■ **DATA SECTION**:
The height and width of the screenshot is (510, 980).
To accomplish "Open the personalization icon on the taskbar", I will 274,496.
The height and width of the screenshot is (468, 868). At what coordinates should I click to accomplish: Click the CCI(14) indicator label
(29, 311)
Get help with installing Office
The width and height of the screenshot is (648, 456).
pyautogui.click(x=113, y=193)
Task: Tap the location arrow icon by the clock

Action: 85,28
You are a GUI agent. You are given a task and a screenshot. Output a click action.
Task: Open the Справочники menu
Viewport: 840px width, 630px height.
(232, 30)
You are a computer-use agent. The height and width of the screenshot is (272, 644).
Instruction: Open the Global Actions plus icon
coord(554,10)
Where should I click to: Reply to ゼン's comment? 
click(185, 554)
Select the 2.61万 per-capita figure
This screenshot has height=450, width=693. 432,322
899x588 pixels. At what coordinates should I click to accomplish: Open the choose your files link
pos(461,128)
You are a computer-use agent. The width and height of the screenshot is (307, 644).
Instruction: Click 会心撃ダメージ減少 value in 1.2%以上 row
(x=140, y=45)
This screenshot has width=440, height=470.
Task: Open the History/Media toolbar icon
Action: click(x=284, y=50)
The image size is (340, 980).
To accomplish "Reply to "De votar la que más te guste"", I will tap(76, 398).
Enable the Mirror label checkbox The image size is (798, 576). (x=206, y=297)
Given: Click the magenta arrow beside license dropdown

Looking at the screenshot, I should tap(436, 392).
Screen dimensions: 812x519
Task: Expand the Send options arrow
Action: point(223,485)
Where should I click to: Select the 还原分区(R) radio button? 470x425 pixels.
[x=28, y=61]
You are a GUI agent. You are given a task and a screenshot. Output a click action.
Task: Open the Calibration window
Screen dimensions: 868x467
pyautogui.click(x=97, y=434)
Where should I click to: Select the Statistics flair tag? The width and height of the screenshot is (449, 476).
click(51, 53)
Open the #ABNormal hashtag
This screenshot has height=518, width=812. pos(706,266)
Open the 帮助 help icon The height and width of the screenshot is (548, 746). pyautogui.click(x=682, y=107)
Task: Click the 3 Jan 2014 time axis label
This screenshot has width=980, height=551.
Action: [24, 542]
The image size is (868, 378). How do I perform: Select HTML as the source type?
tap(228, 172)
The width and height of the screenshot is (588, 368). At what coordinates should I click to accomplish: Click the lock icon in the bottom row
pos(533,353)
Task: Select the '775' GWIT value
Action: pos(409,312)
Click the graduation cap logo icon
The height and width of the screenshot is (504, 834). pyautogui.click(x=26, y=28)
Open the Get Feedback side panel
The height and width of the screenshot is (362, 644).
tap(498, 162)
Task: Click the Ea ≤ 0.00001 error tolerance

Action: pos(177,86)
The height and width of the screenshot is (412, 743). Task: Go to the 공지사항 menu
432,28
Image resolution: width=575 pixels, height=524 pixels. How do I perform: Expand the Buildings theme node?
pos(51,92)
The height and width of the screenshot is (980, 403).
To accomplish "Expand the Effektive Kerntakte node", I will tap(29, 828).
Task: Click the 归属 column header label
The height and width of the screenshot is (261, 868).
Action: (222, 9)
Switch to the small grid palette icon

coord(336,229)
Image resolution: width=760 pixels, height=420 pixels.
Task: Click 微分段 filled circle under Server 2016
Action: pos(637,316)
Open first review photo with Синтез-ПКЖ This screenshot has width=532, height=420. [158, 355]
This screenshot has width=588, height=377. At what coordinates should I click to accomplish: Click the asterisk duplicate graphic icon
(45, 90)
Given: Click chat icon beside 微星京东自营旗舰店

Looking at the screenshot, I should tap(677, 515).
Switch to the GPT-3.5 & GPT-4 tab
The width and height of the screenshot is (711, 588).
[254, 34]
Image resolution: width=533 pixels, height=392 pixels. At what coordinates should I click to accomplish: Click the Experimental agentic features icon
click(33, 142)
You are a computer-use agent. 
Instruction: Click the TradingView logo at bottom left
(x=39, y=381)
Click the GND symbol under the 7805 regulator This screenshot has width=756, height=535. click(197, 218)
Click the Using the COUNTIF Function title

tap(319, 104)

■ **TASK**: What is wanted is the complete set of entries, returned verbatim.

■ **ANSWER FOR THIS EXERCISE**:
The height and width of the screenshot is (510, 980).
To accomplish "Open the personalization icon on the taskbar", I will 274,496.
The height and width of the screenshot is (468, 868). At what coordinates should I click to accomplish: Click the CCI(14) indicator label
(29, 311)
Get help with installing Office
The width and height of the screenshot is (648, 456).
pyautogui.click(x=113, y=193)
Task: Tap the location arrow icon by the clock

Action: 85,28
You are a GUI agent. You are given a task and a screenshot. Output a click action.
Task: Open the Справочники menu
Viewport: 840px width, 630px height.
(232, 30)
You are a computer-use agent. The height and width of the screenshot is (272, 644).
Instruction: Open the Global Actions plus icon
coord(554,10)
Where should I click to: Reply to ゼン's comment? 
click(185, 554)
Select the 2.61万 per-capita figure
This screenshot has height=450, width=693. 432,322
899x588 pixels. At what coordinates should I click to accomplish: Open the choose your files link
pos(461,128)
You are a computer-use agent. The width and height of the screenshot is (307, 644).
Instruction: Click 会心撃ダメージ減少 value in 1.2%以上 row
(x=140, y=45)
This screenshot has width=440, height=470.
Task: Open the History/Media toolbar icon
Action: click(x=284, y=50)
The image size is (340, 980).
To accomplish "Reply to "De votar la que más te guste"", I will tap(76, 398).
Enable the Mirror label checkbox The image size is (798, 576). (x=206, y=297)
Given: Click the magenta arrow beside license dropdown

Looking at the screenshot, I should tap(436, 392).
Screen dimensions: 812x519
Task: Expand the Send options arrow
Action: point(223,485)
Where should I click to: Select the 还原分区(R) radio button? 470x425 pixels.
[x=28, y=61]
You are a GUI agent. You are given a task and a screenshot. Output a click action.
Task: Open the Calibration window
Screen dimensions: 868x467
pyautogui.click(x=97, y=434)
Where should I click to: Select the Statistics flair tag? The width and height of the screenshot is (449, 476).
click(51, 53)
Open the #ABNormal hashtag
This screenshot has height=518, width=812. pos(706,266)
Open the 帮助 help icon The height and width of the screenshot is (548, 746). pyautogui.click(x=682, y=107)
Task: Click the 3 Jan 2014 time axis label
This screenshot has width=980, height=551.
Action: [24, 542]
The image size is (868, 378). How do I perform: Select HTML as the source type?
tap(228, 172)
The width and height of the screenshot is (588, 368). At what coordinates should I click to accomplish: Click the lock icon in the bottom row
pos(533,353)
Task: Select the '775' GWIT value
Action: pos(409,312)
Click the graduation cap logo icon
The height and width of the screenshot is (504, 834). pyautogui.click(x=26, y=28)
Open the Get Feedback side panel
The height and width of the screenshot is (362, 644).
tap(498, 162)
Task: Click the Ea ≤ 0.00001 error tolerance

Action: pos(177,86)
The height and width of the screenshot is (412, 743). Task: Go to the 공지사항 menu
432,28
Image resolution: width=575 pixels, height=524 pixels. How do I perform: Expand the Buildings theme node?
pos(51,92)
The height and width of the screenshot is (980, 403).
To accomplish "Expand the Effektive Kerntakte node", I will tap(29, 828).
Task: Click the 归属 column header label
The height and width of the screenshot is (261, 868).
Action: (222, 9)
Switch to the small grid palette icon

coord(336,229)
Image resolution: width=760 pixels, height=420 pixels.
Task: Click 微分段 filled circle under Server 2016
Action: pos(637,316)
Open first review photo with Синтез-ПКЖ This screenshot has width=532, height=420. [158, 355]
This screenshot has width=588, height=377. At what coordinates should I click to accomplish: Click the asterisk duplicate graphic icon
(45, 90)
Given: Click chat icon beside 微星京东自营旗舰店

Looking at the screenshot, I should tap(677, 515).
Switch to the GPT-3.5 & GPT-4 tab
The width and height of the screenshot is (711, 588).
[254, 34]
Image resolution: width=533 pixels, height=392 pixels. At what coordinates should I click to accomplish: Click the Experimental agentic features icon
click(33, 142)
You are a computer-use agent. 
Instruction: Click the TradingView logo at bottom left
(x=39, y=381)
Click the GND symbol under the 7805 regulator This screenshot has width=756, height=535. click(197, 218)
Click the Using the COUNTIF Function title

tap(319, 104)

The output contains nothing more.